How do you build infrastructure that is secure, automated, and globally reliable?
Automation is always the foundation. Infrastructure must be defined in code so it is consistent and repeatable. Security should be built-in from the beginning — with encryption, identity management, and strong guardrails. For global reliability, I design systems with regions and failure domains in mind, ensuring that even during outages, customers experience minimal disruption.
What’s the biggest challenge when leading infrastructure across regions?
The hardest part is not technology but alignment. Different regions bring unique compliance requirements, network realities, and cultural nuances across teams. The challenge lies in building infrastructure that is consistent enough to be automated, yet flexible enough to respect local realities.
How do you balance innovation with standardization?
I view innovation and standardization as complementary rather than opposing forces. Standardization provides stability and scale, while innovation drives growth. My approach is to create guardrails instead of walls — allowing engineers to experiment safely. Once a pattern proves successful, it is standardized into the platform.
Where is cloud infrastructure heading in the next decade?

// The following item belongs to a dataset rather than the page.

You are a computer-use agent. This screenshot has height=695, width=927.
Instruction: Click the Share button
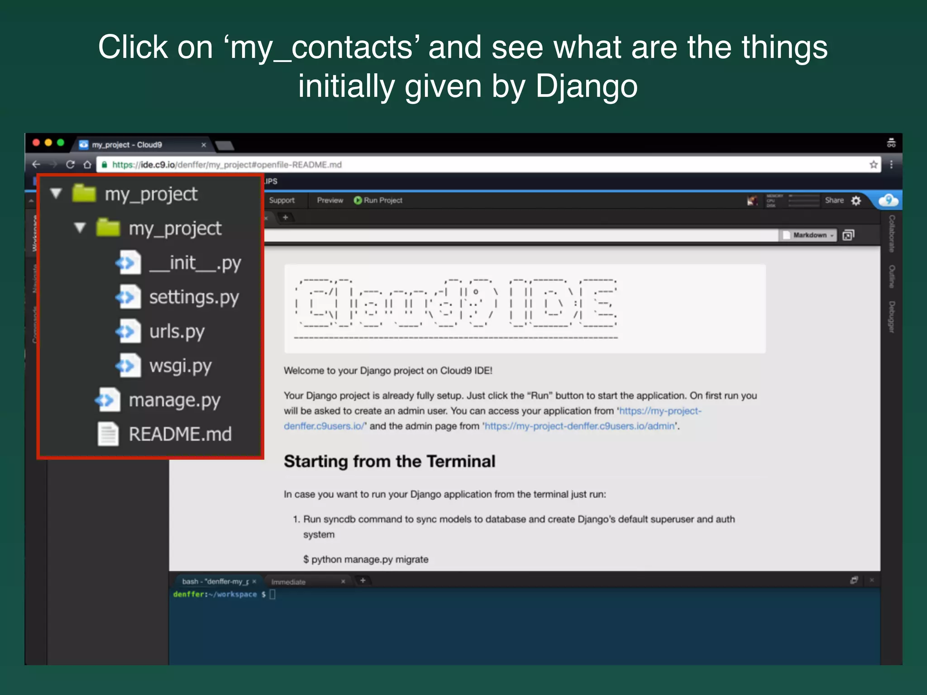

Two major shifts are on the horizon. First, AI-driven infrastructure management, where systems can self-heal, self-scale, and self-optimize. Second, sustainability at scale. Power, cooling, and carbon footprint optimization will become just as important as latency and uptime. Future infrastructure leaders will be evaluated not just on availability, but also on environmental responsibility.
What qualities do you look for in engineers?

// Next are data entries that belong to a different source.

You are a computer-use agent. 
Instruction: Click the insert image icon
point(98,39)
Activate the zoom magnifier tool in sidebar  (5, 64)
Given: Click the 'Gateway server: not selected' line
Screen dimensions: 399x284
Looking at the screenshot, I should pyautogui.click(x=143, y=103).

Curiosity, ownership, and humility. Curiosity to dig deep into complex problems, ownership to take them end-to-end, and humility to work collaboratively. At scale, no one person can know everything, so teamwork is what ensures reliability.
Outside of work, what inspires you?
My family keeps me grounded, especially time with my young child, which is a daily reminder of why I do what I do. I also enjoy gardening and cooking. Both are creative, hands-on outlets that balance the abstract nature of cloud work. Watching something grow — whether it is a plant or a platform — keeps me motivated.

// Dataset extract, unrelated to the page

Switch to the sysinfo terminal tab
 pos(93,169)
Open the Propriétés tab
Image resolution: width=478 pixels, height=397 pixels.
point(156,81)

One piece of advice for young engineers from India dreaming big?
Start small, but think big. My career began with maintaining Hadoop clusters, and today I lead global AI infrastructure. The key is consistency — keep learning, build strong fundamentals, and don’t be afraid to take risks. Opportunities will come, but preparation is what allows you to seize them.
Final Word
As per reports, From grassroots engineering in Hyderabad to global leadership in Silicon Valley, Naga Surya Teja Thallam’s journey highlights the growing influence of Indian talent in shaping the future of technology. His story reflects resilience, innovation, and a vision that is as much about scaling systems as it is about scaling dreams.